Wikipedia melansir pemakzulan (lebih populer disebut impeachment) sebagai sebuah proses di mana sebuah badan legislatif secara resmi menjatuhkan dakwaan terhadap seorang pejabat tinggi negara. Pemakzulan bukan selalu berarti pemecatan atau pelepasan jabatan, namun hanya merupakan pernyataan dakwaan secara resmi, mirip pendakwaan dalam kasus-kasus kriminal, sehingga hanya merupakan langkah pertama menuju kemungkinan pemecatan. Saat pejabat tersebut telah dimakzulkan, ia harus menghadapi kemungkinan dinyatakan bersalah melalui sebuah pemungutan suara legislatif, yang kemudian menyebabkan pemecatan sang pejabat.

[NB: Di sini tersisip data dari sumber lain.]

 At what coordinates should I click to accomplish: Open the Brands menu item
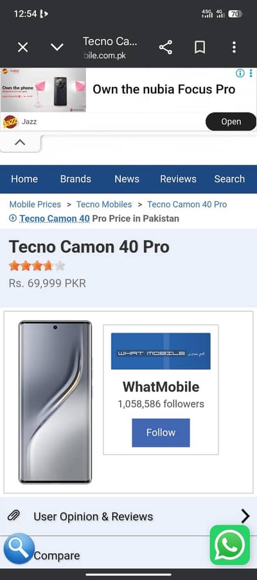click(x=75, y=179)
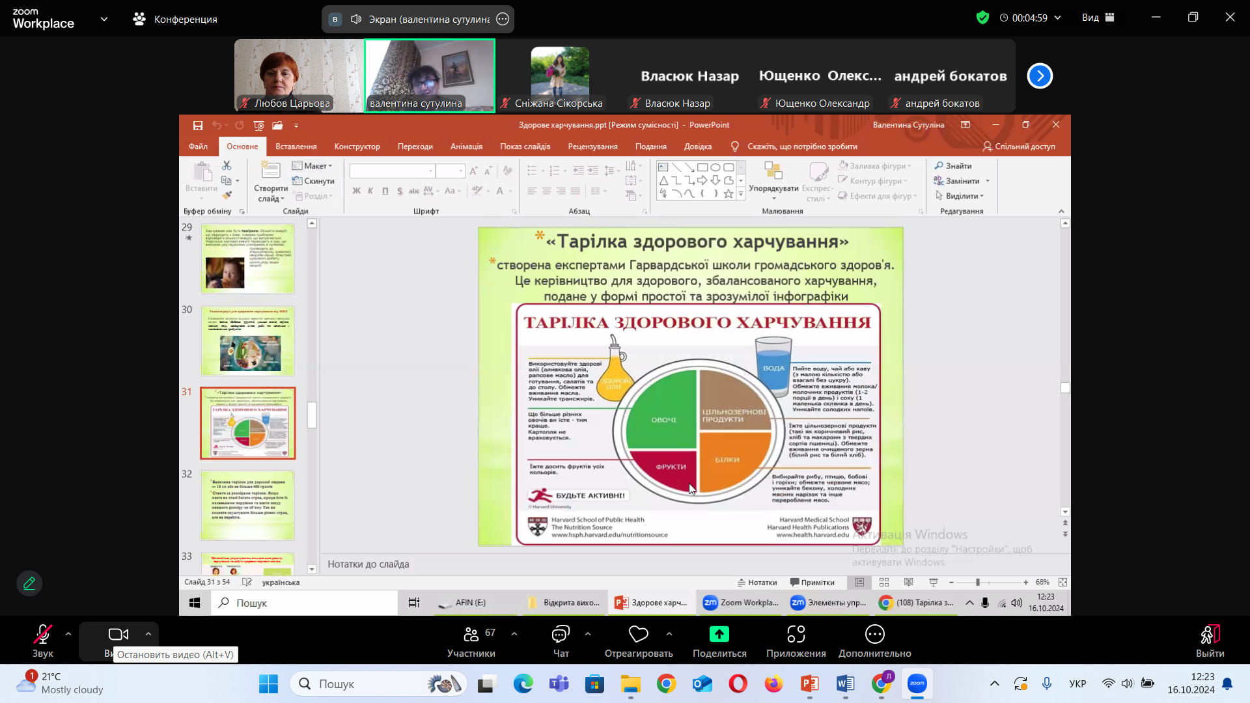Open Дополнительно more options
The width and height of the screenshot is (1250, 703).
point(874,635)
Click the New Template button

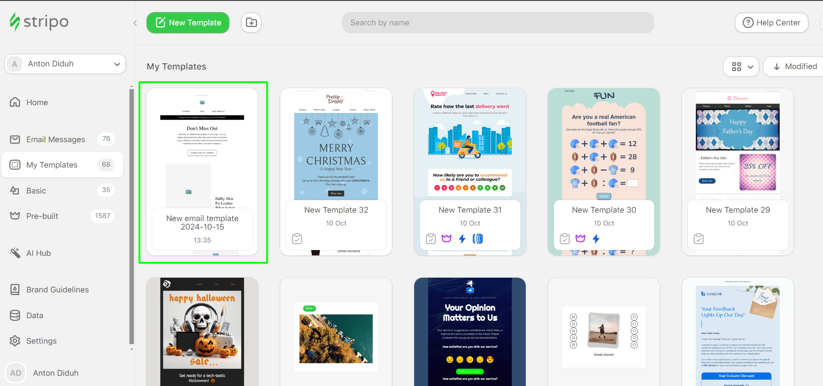tap(188, 23)
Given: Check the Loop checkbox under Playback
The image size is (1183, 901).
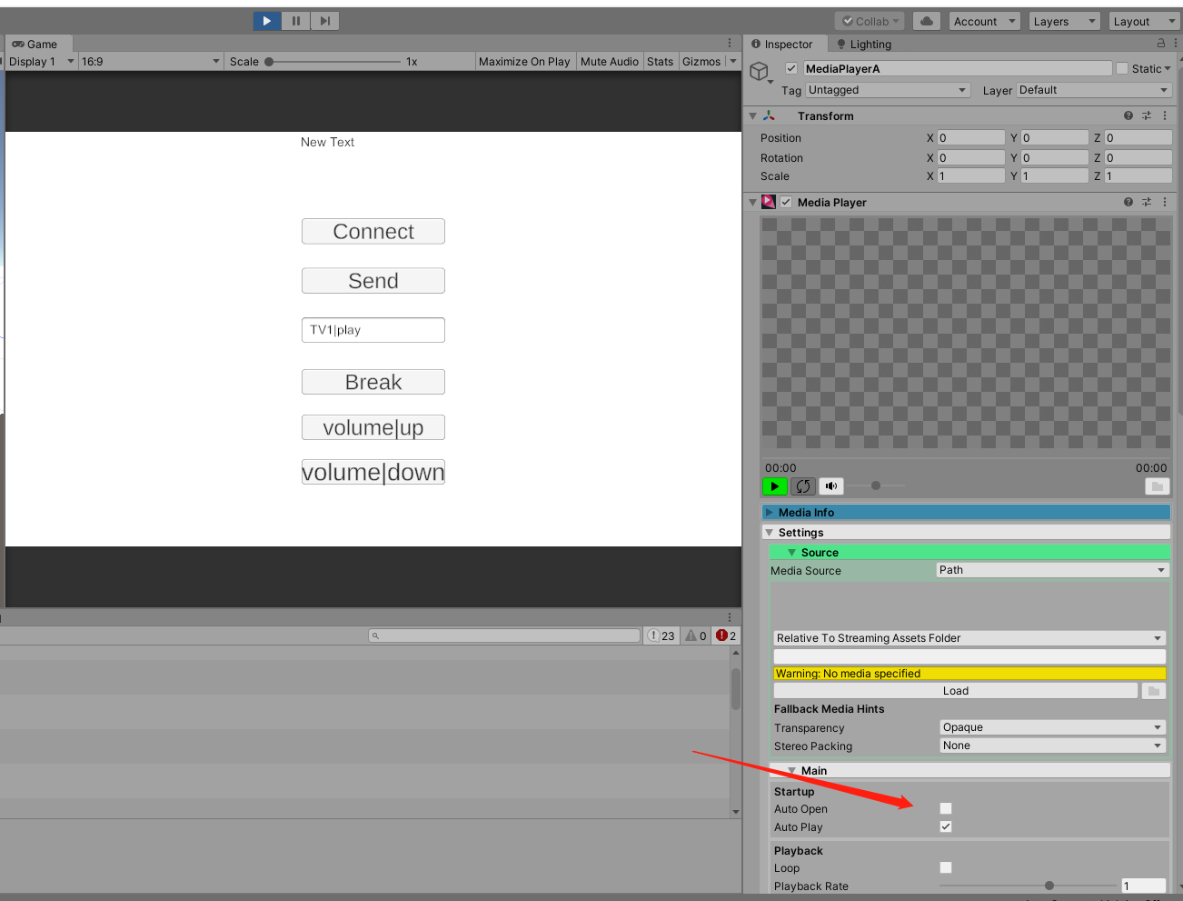Looking at the screenshot, I should tap(945, 867).
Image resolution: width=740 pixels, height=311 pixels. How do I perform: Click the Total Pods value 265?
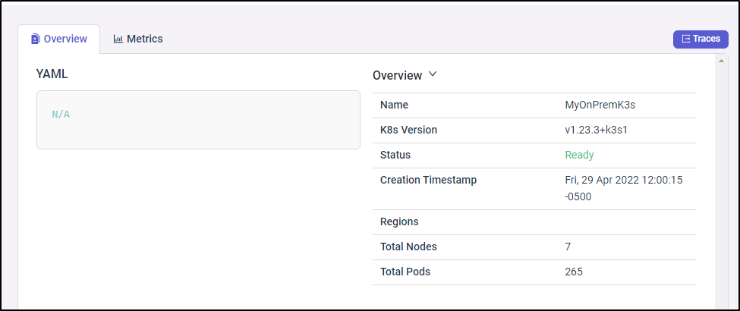tap(574, 272)
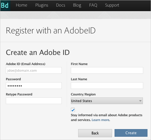
Task: Go to the Plugins page
Action: point(42,5)
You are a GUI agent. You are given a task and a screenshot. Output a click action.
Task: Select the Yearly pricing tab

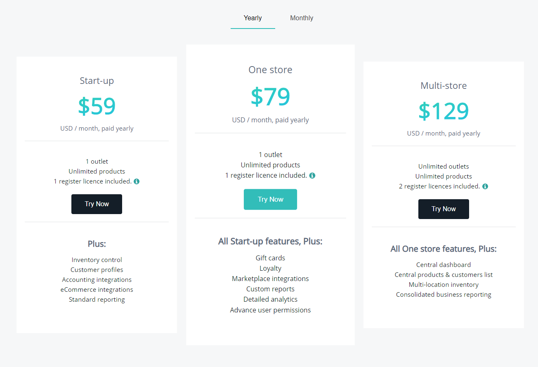(x=252, y=18)
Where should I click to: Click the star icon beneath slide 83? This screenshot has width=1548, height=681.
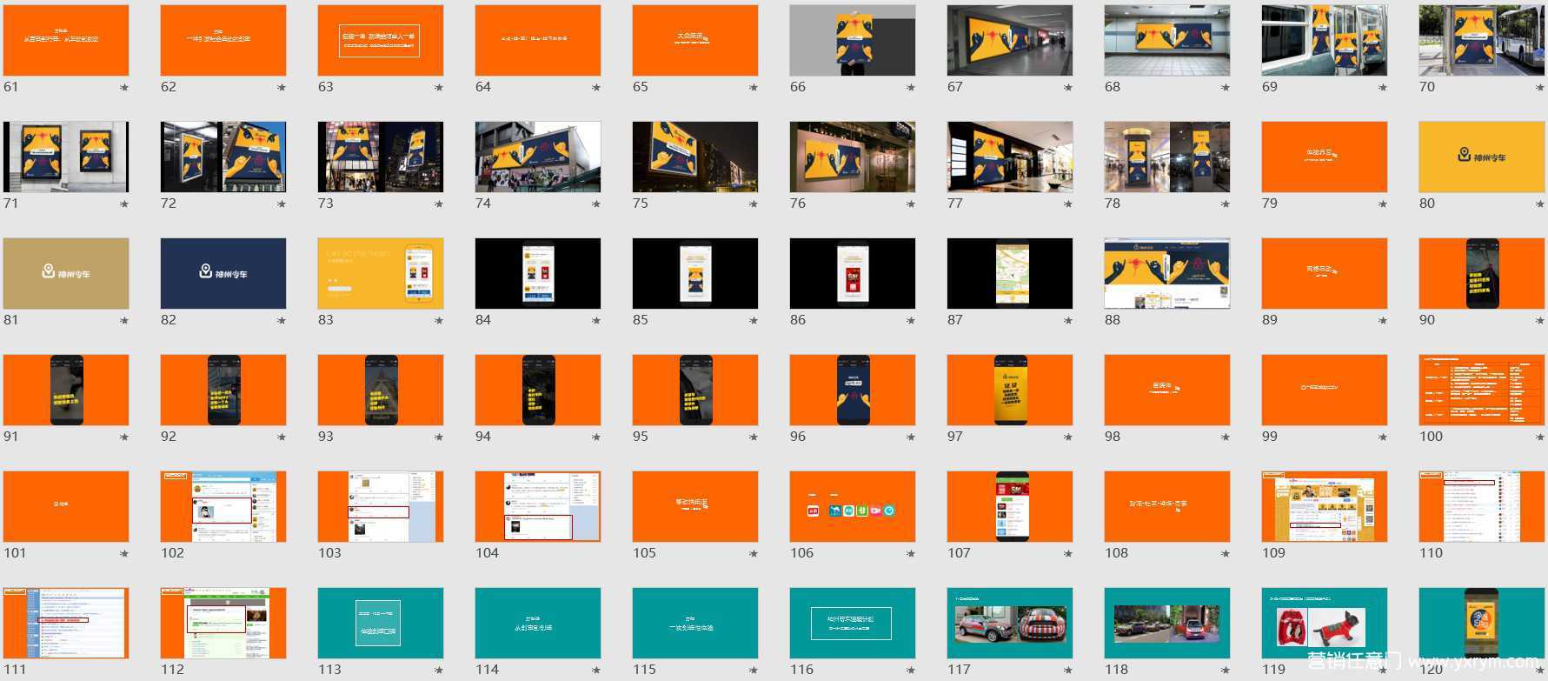tap(439, 321)
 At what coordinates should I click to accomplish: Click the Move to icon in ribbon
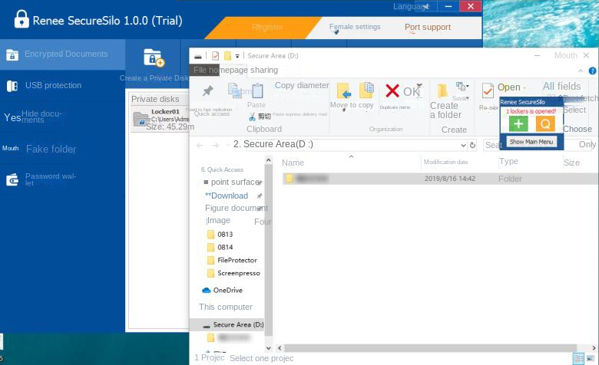(x=343, y=91)
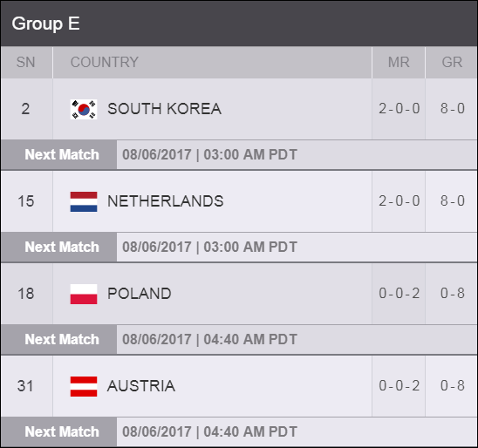Click Next Match label under Austria
Screen dimensions: 478x448
[62, 431]
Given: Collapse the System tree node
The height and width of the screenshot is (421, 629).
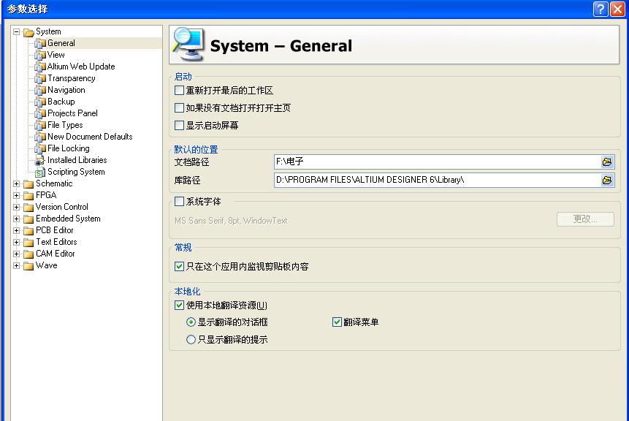Looking at the screenshot, I should click(16, 31).
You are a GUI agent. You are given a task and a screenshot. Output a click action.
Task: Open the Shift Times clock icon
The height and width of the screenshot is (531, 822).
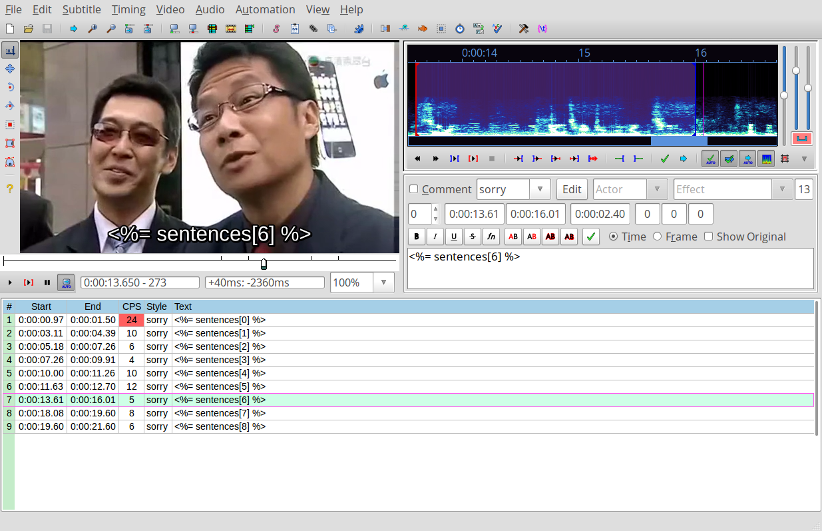pos(459,29)
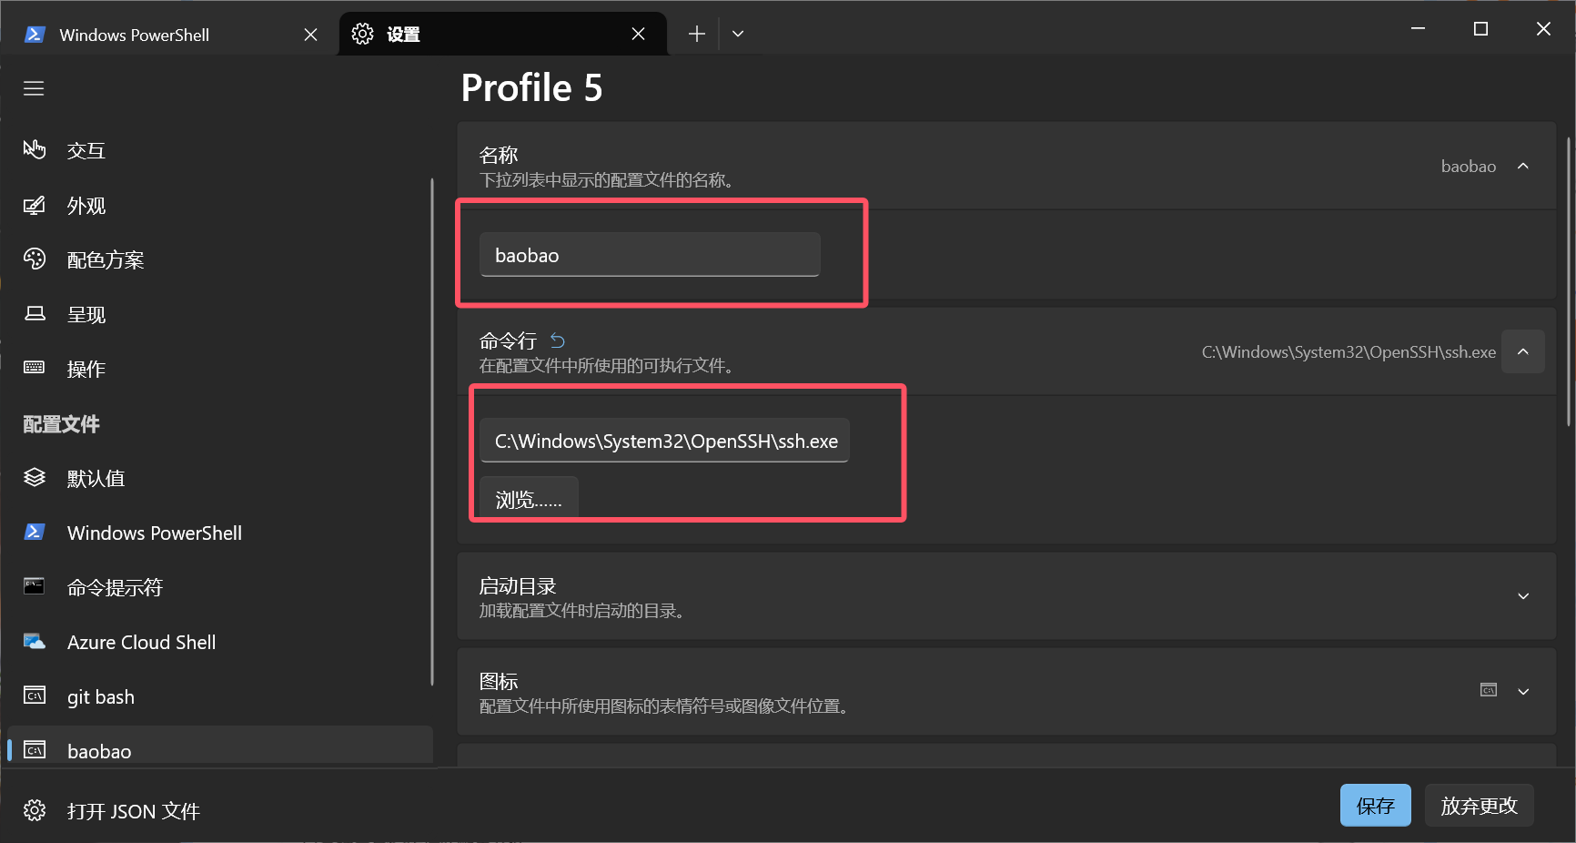The height and width of the screenshot is (843, 1576).
Task: Collapse the 名称 name section
Action: tap(1522, 167)
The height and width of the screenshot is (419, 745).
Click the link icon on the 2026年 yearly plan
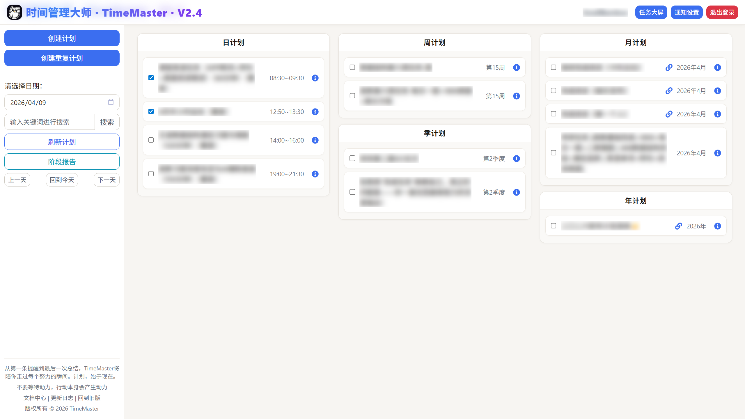(678, 226)
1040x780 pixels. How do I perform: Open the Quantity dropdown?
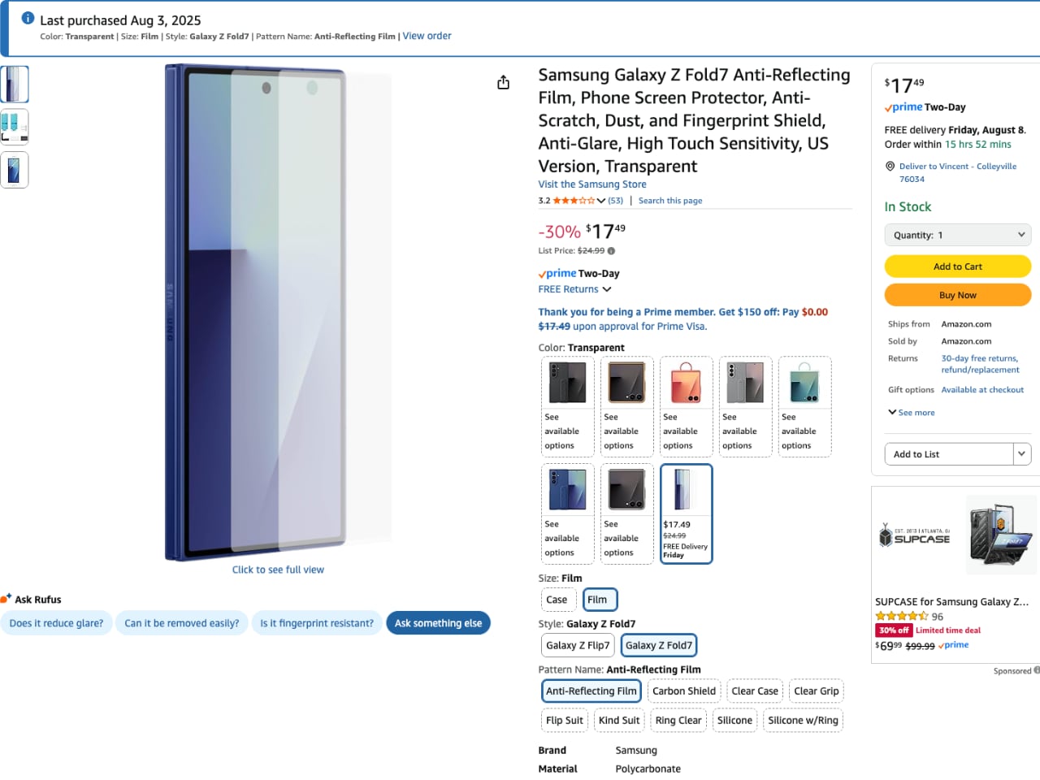957,235
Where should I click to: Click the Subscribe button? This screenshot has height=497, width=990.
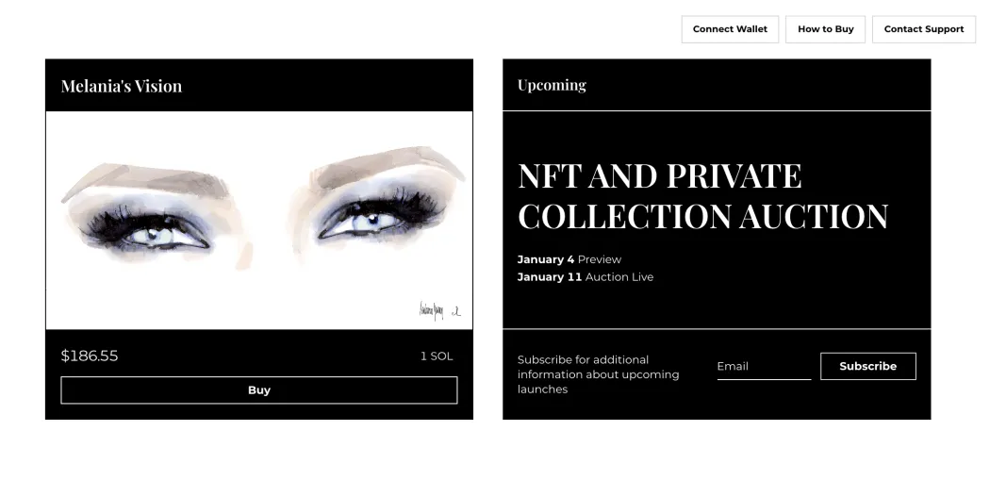867,366
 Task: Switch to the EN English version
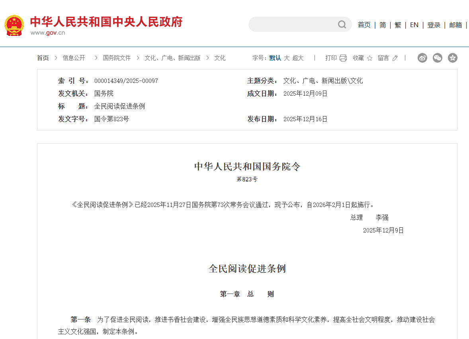pos(414,25)
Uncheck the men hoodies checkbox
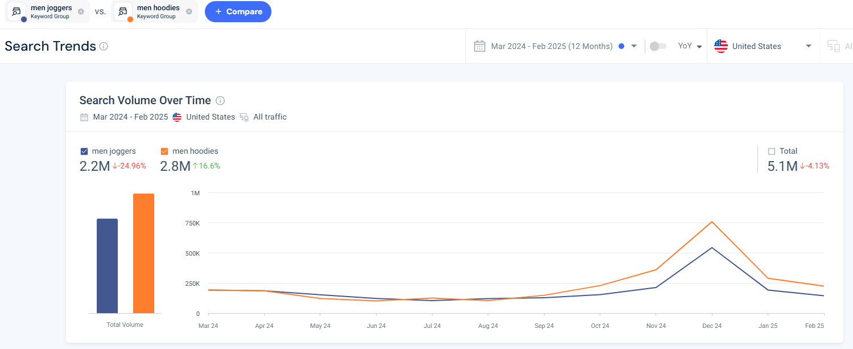Screen dimensions: 853x349 point(164,151)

Sedangkan detik.com melansir, istilah pemakzulan tidak tertulis dalam konstitusi UUD 1945. Pasal 7A perubahan ketiga UUD 1945 hanya menyebut, Presiden dan atau Wakil Presiden atau aparat lain nya dapat diberhentikan dalam masa jabatannya oleh MPR atas usul DPR, baik apabila terbukti telah melakukan pelanggaran hukum berupa pengkhianatan terhadap negara, korupsi, penyuapan, tindak pidana berat lainnya, atau perbuatan tercela maupun apabila terbukti tidak lagi memenuhi syarat sebagai Presiden dan atau Wakil Presiden.
Mantan Ketua Mahkamah Konstitusi (MK) Jimly Asshiddiqie menjelaskan, pemakzulan adalah bahasa serapan dari bahasa Arab yang berarti diturunkan dari jabatan. Atau sama dengan istilah ‘impeachment’ dalam konstitusi negara-negara Barat.
“Impeachment itu menuntut pertanggungjawaban dalam rangka pengawasan parlemen kepada presiden, apabila presiden melanggar hukum,” kata Jimly.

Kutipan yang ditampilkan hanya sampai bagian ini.